Basic info about this rare tea:
– Half raw and ripe Pu Erh
– From 1976
– A mixed material between different mountains.
– $2 a gram
Temperature ( 96 to 98 degrees celsius)
Brewing Vessel ( Yixing Hongni Factory 1 pot from 1990)
Grams of Leaves ( 8 grams)
Steeping Time ( less than 5 seconds per infusion, and every 5 infusions increasing the time by 5 to 10 seconds)
Number of Total Steepings: Over 16 strong infusions.
Aroma of Dry Leaves: Brown sugar, sweet ginseng
Aroma of Wet Leaves: Cinnamon cookies, dried dates.
Taste Profile: Pure agarwood, Chestnut cream
Texture Profile: Beginning is very smooth, but when passing the throat, intense
Feeling/Aftertaste: Extremely relaxed, every muscle feels refreshed.
Poetic Expression: “ The tea feels like a thief trying to steal from an empty house.” “Nothing to take, nothing to lose.”
Take a look at the mind and observe it, how it moves, how it feels, where our thoughts and understandings go and why it happens. Our mind is like a crazy monkey that cannot be controlled, yet when I drink this tea I felt as if somehow I am watching a movie happening inside of me, while I was standing apart from myself and just observing. The unique colours in the pitcher wehn brewed really shows the multiple layers of minerals, energies, and great storage. The mouthfeel being incredibly smooth to start, as it builds complexity within the throat and chest, it starts to move the energy and the “shoulder droppings” start to happen. By “shoulders dropping, I mean when you take a sip it relaxes your shoulders, and as it goes down to the stomach, you feel your shoulders drop down.
Keira told me that this tea was a half raw/half ripe tea, so the cooked aspect really shows in the beginning and is powerfully dark, but the lingering aftertaste and the hui gan definitely shows the potential of the raw nature it has. The agarwood incense is very strong, and the aftertaste of longan is amazing. This is such an amazing aged Pu Erh which usually signifies teas that were very astringent and bitter to begin with, but because it is aged for over 40 years, the tea has lost some of the original characteristics that may have been unpleasant and transformed into pure delight. If I am honest, I think this tea will be better appreciated and be loved by tea lovers who have some knowledge about Pu Erh and preferably has tried a couple aged Pu Erhs. The loose blend creates interesting notes within my mouth, and I think this is one of the most complex aged Pu Erhs I have ever had. But miraculously, it still does have a slight bitterness at the end, even though it has been aging for over 42 years. It means the enzymes are still trying to ferment this tea even more, as Pu Erh teas have no boundary to age.

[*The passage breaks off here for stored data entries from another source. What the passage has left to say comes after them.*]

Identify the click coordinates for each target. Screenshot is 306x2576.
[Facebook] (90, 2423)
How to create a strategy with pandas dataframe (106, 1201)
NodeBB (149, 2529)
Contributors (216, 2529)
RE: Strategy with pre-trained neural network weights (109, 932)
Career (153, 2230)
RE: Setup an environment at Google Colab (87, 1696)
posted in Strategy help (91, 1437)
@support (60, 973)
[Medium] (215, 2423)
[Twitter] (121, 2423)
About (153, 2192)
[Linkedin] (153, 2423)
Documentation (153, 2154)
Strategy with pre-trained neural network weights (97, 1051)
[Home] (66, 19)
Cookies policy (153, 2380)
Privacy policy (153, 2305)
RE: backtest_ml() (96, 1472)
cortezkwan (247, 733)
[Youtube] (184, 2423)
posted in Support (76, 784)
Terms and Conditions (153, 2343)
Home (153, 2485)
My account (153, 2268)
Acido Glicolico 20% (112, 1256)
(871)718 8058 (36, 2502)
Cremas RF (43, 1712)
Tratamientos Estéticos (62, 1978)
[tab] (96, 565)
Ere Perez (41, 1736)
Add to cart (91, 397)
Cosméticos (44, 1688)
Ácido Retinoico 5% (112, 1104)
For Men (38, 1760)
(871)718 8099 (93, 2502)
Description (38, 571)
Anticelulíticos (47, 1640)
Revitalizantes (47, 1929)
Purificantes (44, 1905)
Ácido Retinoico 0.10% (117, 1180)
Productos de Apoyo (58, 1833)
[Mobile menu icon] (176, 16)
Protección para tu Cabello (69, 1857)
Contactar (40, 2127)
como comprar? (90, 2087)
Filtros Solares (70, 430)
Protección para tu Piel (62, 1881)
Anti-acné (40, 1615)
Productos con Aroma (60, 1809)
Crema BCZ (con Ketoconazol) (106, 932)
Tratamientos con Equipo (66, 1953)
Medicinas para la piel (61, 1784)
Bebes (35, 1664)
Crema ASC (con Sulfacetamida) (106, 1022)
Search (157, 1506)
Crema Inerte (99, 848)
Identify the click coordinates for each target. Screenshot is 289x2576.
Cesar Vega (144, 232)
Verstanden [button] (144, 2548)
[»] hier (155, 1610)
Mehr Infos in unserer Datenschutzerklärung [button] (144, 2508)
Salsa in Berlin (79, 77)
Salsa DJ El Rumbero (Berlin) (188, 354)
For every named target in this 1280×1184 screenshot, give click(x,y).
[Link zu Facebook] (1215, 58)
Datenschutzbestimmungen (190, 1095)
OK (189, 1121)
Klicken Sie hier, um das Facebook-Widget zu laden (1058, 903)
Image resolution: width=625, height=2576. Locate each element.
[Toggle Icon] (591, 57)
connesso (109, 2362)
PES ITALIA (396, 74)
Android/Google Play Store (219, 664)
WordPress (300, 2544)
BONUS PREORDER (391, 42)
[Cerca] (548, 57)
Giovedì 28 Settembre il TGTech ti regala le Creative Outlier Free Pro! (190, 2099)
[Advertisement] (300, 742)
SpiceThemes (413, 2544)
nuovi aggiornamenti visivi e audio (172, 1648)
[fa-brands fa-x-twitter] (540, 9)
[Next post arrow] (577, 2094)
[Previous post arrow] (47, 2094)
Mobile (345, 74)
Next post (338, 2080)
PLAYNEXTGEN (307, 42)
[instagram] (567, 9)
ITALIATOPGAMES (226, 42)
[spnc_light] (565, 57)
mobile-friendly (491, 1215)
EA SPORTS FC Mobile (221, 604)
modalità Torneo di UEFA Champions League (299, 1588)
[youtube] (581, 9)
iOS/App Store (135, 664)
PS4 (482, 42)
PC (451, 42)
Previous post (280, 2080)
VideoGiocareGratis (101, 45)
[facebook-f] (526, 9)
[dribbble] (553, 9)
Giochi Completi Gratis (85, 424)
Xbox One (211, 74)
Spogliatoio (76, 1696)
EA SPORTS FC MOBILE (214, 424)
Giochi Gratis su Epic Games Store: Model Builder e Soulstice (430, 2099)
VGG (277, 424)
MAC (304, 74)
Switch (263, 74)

Proper storage and humidity will keep the enzymes alive, tea healthy and taste beautiful. The storage for this tea was probably half Guangdong or HK storage, and half dryer storage. I do notice the slight wetness, but this doesn’t make the tea lesser in quality at all. It’s truly a wonderful tea to share at a special moment, cherishing for whatever that’s happening, making it a memorable one by using this hidden gem as the performer to dance in your soul.